Before Vinik, who is also a minority owner of baseball’s Boston Red Sox, bought the team and the St. Pete Times Forum for about $110 million, the club had been owned by OK Hockey LLC, a group headed by movie producer Oren Koules and former NHL player Len Barrie. Koules and Barrie were the team’s fourth owners since 1992, when it joined the NHL as an expansion franchise.
After almost two decades of unstable ownership, Vinik’s purchase has drawn support from the team’s locker room and around the league, especially in the office of NHL Commissioner Gary Bettman.
“If you were computer-generating what we needed for an owner in Tampa Bay at the time, he was it,” Bettman said in a May 19 interview. “He hires great people and he turns them loose to do the things that need to be done. It’s evident by the quick turnaround here.”
That’s a talent Vinik used successfully in the markets, said John Boyd, 59, an editor of Fidelity Insight, an independent newsletter for Fidelity investors.
“The ability to judge people and talent is not a small skill to have as an investment manager,” Boyd said in a telephone interview. “And a lot of questions he would be asking about hockey players and management would be the same as those he would ask about his investments.”
Vinik, the manager of JNV Partners LP, held stocks with a market value of $4.66 billion as of March 31, according to a Form 13F filed May 17 with the U.S. Securities and Exchange Commission. Vinik tripled his stake in Apple Inc. (AAPL) to 443,500 shares, acquired 800,000 shares of Deere & Co. and bought 1.25 million shares of FedEx Corp. with a stock-market value of $116.9 million at the end of the first quarter.
He also is chairman of Vinik Asset Management, a Boston- based hedge fund.
Before he considers an interview request, Vinik’s legal team issues a set of guidelines that it says must be followed to avoid any potential conflicts with the SEC, including that the article is only about the Lightning and only mentions that he is chairman of the hedge fund.
Bloomberg News declined to follow the guidelines, and Vinik refused to be interviewed.
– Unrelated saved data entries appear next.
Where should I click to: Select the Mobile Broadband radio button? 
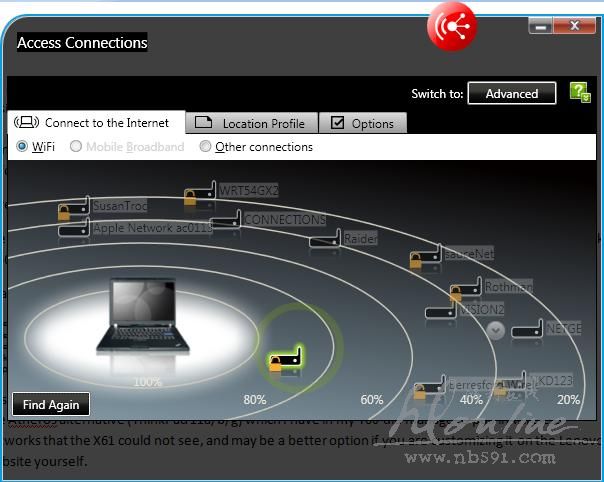tap(75, 147)
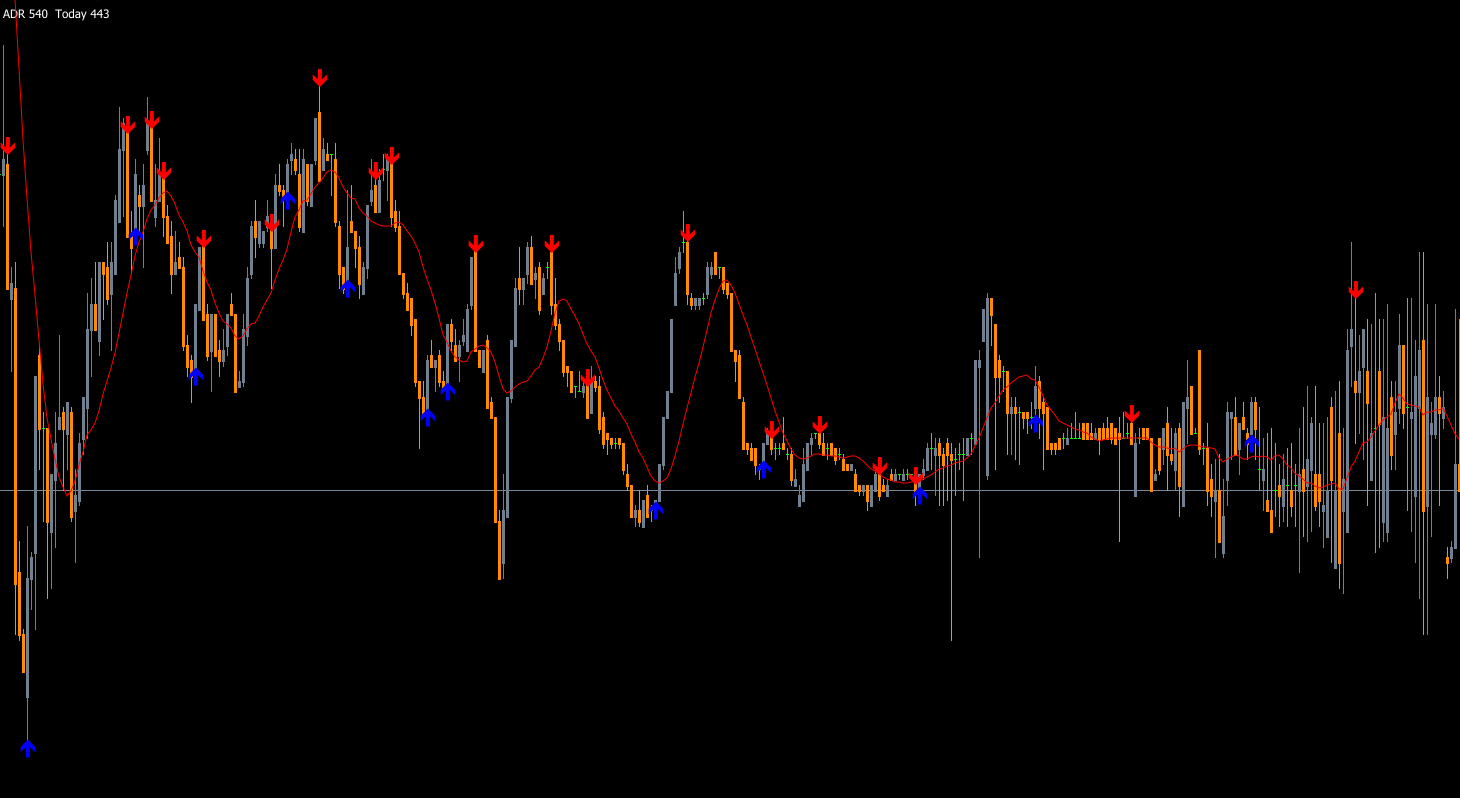This screenshot has height=798, width=1460.
Task: Select the red down arrow above the highest peak
Action: 319,78
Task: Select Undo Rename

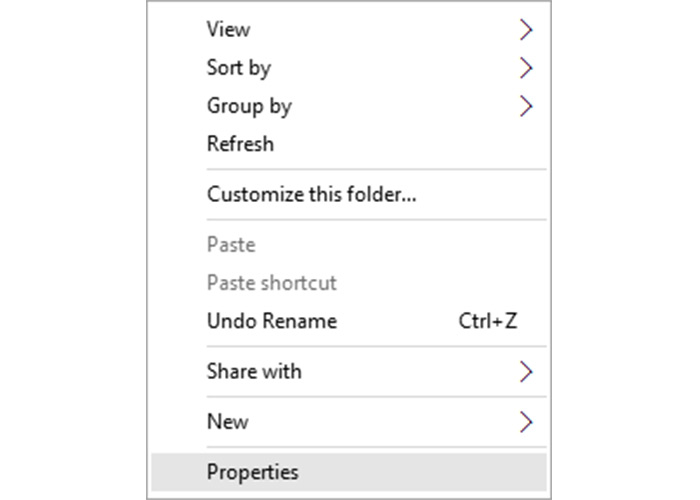Action: tap(271, 321)
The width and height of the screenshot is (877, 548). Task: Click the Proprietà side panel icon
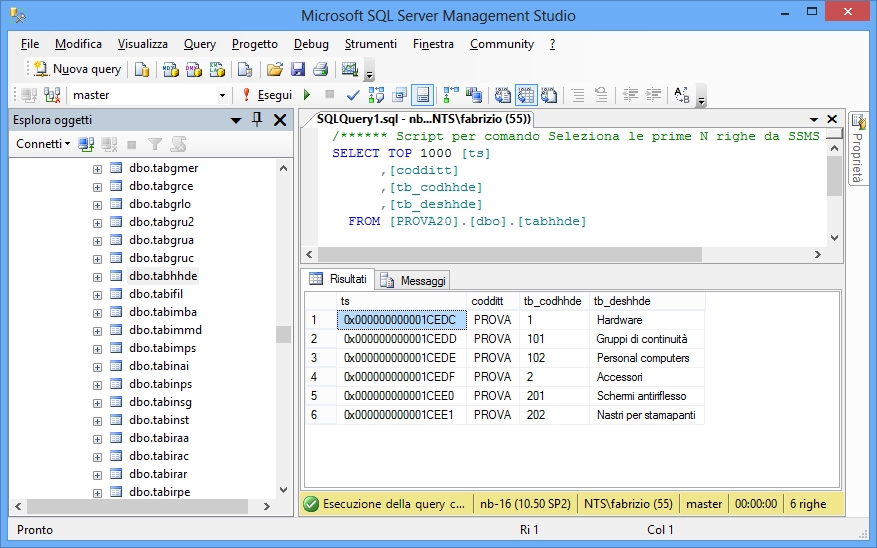858,122
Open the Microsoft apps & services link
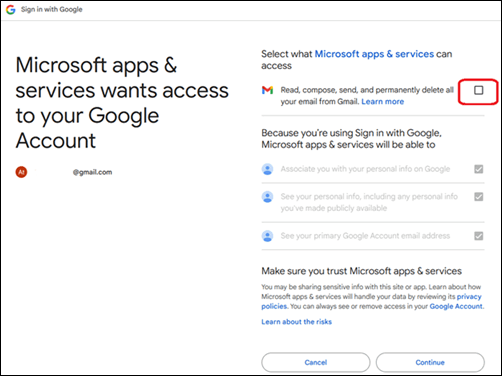502x376 pixels. [374, 54]
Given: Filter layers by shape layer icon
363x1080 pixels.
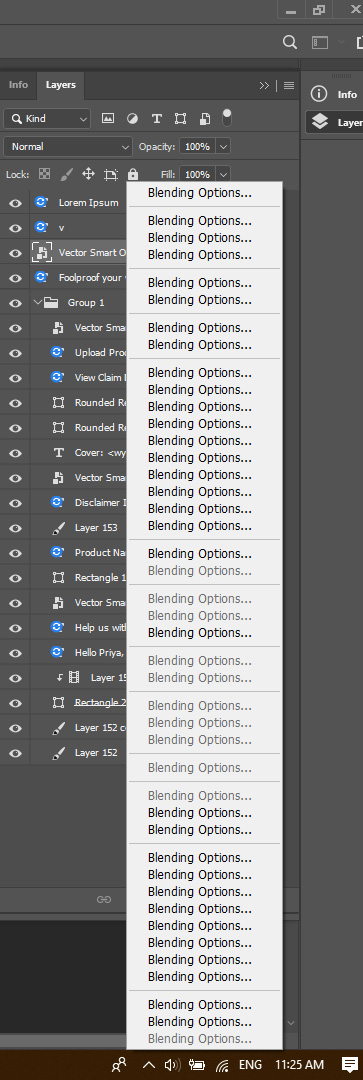Looking at the screenshot, I should pos(180,118).
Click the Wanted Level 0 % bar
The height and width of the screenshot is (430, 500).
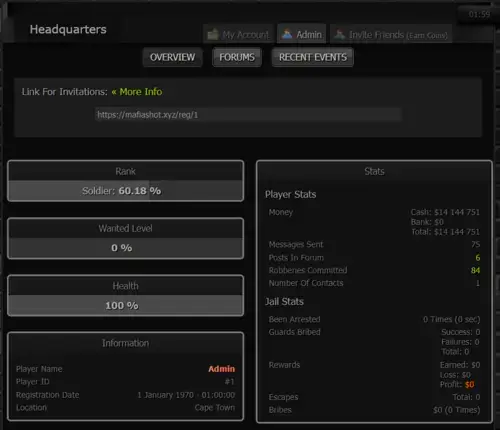pyautogui.click(x=126, y=248)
Vinik spoke with Bettman on NHL Radio on May 19, comparing his ownership of the team to the stock market.
“I buy a stock because obviously I think it’s going to go up over time,” Vinik told Bettman. “I re-evaluate it every day. If you look at this hockey team, I thought we had a good team coming into the season. I couldn’t be more pleased. I didn’t expect to be here, but let’s keep going.”
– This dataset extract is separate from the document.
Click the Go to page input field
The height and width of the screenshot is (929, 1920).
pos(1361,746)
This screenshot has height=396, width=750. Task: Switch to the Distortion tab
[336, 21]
Leiweke, who is also a minority owner of the team, decided to join Vinik in part because of his plan to hire Yzerman, whose two-decades as captain of the Red Wings was the longest in U.S. sports history.
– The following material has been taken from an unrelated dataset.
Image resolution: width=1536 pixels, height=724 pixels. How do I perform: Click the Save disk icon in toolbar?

As a player, Yzerman, 46, wasn’t flashy and was known for leading by his actions, not words.
“I just believe you do the job,” Yzerman said. “I’m not into a lot of hype or self-promoting.”
Neither is Vinik, Yzerman said.
“He’s very low-key, but he’s extremely observant of everything that is going on,” the general manager said. “He’s very understated but it’s very clear what he wants. He notices everything, but he lets everybody do their job. I like the way he operates.”
So does Leiweke, who said Vinik was “politely persistent” while recruiting him.
“He’s not a guy who wears a plaid jacket or has the traditional trademarks of a salesman,” Leiweke said. “But in his own way, he’s quite an extraordinary salesman. He has such conviction of his vision.”
Fifteen months after meeting in Vancouver, Vinik and Leiweke have set their sights on sharing some victory champagne, possibly as soon as next month.
“With the exception of family, this is the love of his life,” Leiweke said. “You can see it in his eyes.”